• **Input for this task**:
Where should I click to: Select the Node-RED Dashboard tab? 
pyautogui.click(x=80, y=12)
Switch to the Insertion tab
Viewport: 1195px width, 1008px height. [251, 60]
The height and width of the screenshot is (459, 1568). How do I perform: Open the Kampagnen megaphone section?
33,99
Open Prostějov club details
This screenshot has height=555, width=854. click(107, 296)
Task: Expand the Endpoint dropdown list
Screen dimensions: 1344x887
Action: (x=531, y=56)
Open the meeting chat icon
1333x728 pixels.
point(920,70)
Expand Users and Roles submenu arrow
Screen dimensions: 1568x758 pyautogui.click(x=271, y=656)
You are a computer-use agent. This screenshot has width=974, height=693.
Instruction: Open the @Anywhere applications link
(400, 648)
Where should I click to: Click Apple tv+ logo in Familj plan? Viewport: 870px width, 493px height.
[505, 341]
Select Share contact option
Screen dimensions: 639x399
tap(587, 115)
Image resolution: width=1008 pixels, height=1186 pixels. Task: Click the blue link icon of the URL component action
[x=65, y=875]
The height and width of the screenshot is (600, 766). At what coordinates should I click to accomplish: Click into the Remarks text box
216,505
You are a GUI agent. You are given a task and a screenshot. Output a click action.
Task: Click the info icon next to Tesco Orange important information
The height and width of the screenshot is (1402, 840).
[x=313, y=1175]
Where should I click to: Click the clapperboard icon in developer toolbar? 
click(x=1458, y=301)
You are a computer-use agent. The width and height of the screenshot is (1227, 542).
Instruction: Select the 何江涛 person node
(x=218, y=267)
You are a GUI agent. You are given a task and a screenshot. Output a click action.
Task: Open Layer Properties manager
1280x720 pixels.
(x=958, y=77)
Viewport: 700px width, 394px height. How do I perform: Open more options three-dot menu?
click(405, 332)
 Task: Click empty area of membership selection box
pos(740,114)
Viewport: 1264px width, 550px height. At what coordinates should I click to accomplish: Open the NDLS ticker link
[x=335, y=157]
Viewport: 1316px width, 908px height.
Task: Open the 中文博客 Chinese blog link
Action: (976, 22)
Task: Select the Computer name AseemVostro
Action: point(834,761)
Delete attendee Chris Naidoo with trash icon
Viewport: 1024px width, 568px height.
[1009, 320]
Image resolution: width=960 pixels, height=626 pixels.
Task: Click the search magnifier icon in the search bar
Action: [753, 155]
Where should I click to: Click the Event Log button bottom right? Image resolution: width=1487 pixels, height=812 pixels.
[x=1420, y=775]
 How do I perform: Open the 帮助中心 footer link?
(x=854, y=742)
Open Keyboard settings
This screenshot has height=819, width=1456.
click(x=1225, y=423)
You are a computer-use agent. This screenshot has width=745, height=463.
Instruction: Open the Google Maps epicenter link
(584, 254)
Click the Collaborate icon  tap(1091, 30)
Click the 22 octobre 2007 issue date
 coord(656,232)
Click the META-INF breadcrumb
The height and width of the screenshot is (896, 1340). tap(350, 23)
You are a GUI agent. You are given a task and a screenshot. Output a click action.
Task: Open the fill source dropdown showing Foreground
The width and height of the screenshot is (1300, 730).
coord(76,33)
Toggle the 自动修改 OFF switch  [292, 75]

• **The request**: Retype every line of the listing above without any changes.

• **The reply**:
Where should I click to: Select the Node-RED Dashboard tab? 
pyautogui.click(x=80, y=12)
Switch to the Insertion tab
Viewport: 1195px width, 1008px height. [251, 60]
The height and width of the screenshot is (459, 1568). How do I perform: Open the Kampagnen megaphone section?
33,99
Open Prostějov club details
This screenshot has height=555, width=854. click(107, 296)
Task: Expand the Endpoint dropdown list
Screen dimensions: 1344x887
Action: (x=531, y=56)
Open the meeting chat icon
1333x728 pixels.
point(920,70)
Expand Users and Roles submenu arrow
Screen dimensions: 1568x758 pyautogui.click(x=271, y=656)
You are a computer-use agent. This screenshot has width=974, height=693.
Instruction: Open the @Anywhere applications link
(400, 648)
Where should I click to: Click Apple tv+ logo in Familj plan? Viewport: 870px width, 493px height.
[505, 341]
Select Share contact option
Screen dimensions: 639x399
tap(587, 115)
Image resolution: width=1008 pixels, height=1186 pixels. Task: Click the blue link icon of the URL component action
[x=65, y=875]
The height and width of the screenshot is (600, 766). At what coordinates should I click to accomplish: Click into the Remarks text box
216,505
You are a GUI agent. You are given a task and a screenshot. Output a click action.
Task: Click the info icon next to Tesco Orange important information
The height and width of the screenshot is (1402, 840).
[x=313, y=1175]
Where should I click to: Click the clapperboard icon in developer toolbar? 
click(x=1458, y=301)
You are a computer-use agent. The width and height of the screenshot is (1227, 542).
Instruction: Select the 何江涛 person node
(x=218, y=267)
You are a GUI agent. You are given a task and a screenshot. Output a click action.
Task: Open Layer Properties manager
1280x720 pixels.
(x=958, y=77)
Viewport: 700px width, 394px height. How do I perform: Open more options three-dot menu?
click(405, 332)
 Task: Click empty area of membership selection box
pos(740,114)
Viewport: 1264px width, 550px height. At what coordinates should I click to accomplish: Open the NDLS ticker link
[x=335, y=157]
Viewport: 1316px width, 908px height.
Task: Open the 中文博客 Chinese blog link
Action: (976, 22)
Task: Select the Computer name AseemVostro
Action: point(834,761)
Delete attendee Chris Naidoo with trash icon
Viewport: 1024px width, 568px height.
[1009, 320]
Image resolution: width=960 pixels, height=626 pixels.
Task: Click the search magnifier icon in the search bar
Action: [753, 155]
Where should I click to: Click the Event Log button bottom right? Image resolution: width=1487 pixels, height=812 pixels.
[x=1420, y=775]
 How do I perform: Open the 帮助中心 footer link?
(x=854, y=742)
Open Keyboard settings
This screenshot has height=819, width=1456.
click(x=1225, y=423)
You are a computer-use agent. This screenshot has width=745, height=463.
Instruction: Open the Google Maps epicenter link
(584, 254)
Click the Collaborate icon  tap(1091, 30)
Click the 22 octobre 2007 issue date
 coord(656,232)
Click the META-INF breadcrumb
The height and width of the screenshot is (896, 1340). tap(350, 23)
You are a GUI agent. You are given a task and a screenshot. Output a click action.
Task: Open the fill source dropdown showing Foreground
The width and height of the screenshot is (1300, 730).
coord(76,33)
Toggle the 自动修改 OFF switch  [292, 75]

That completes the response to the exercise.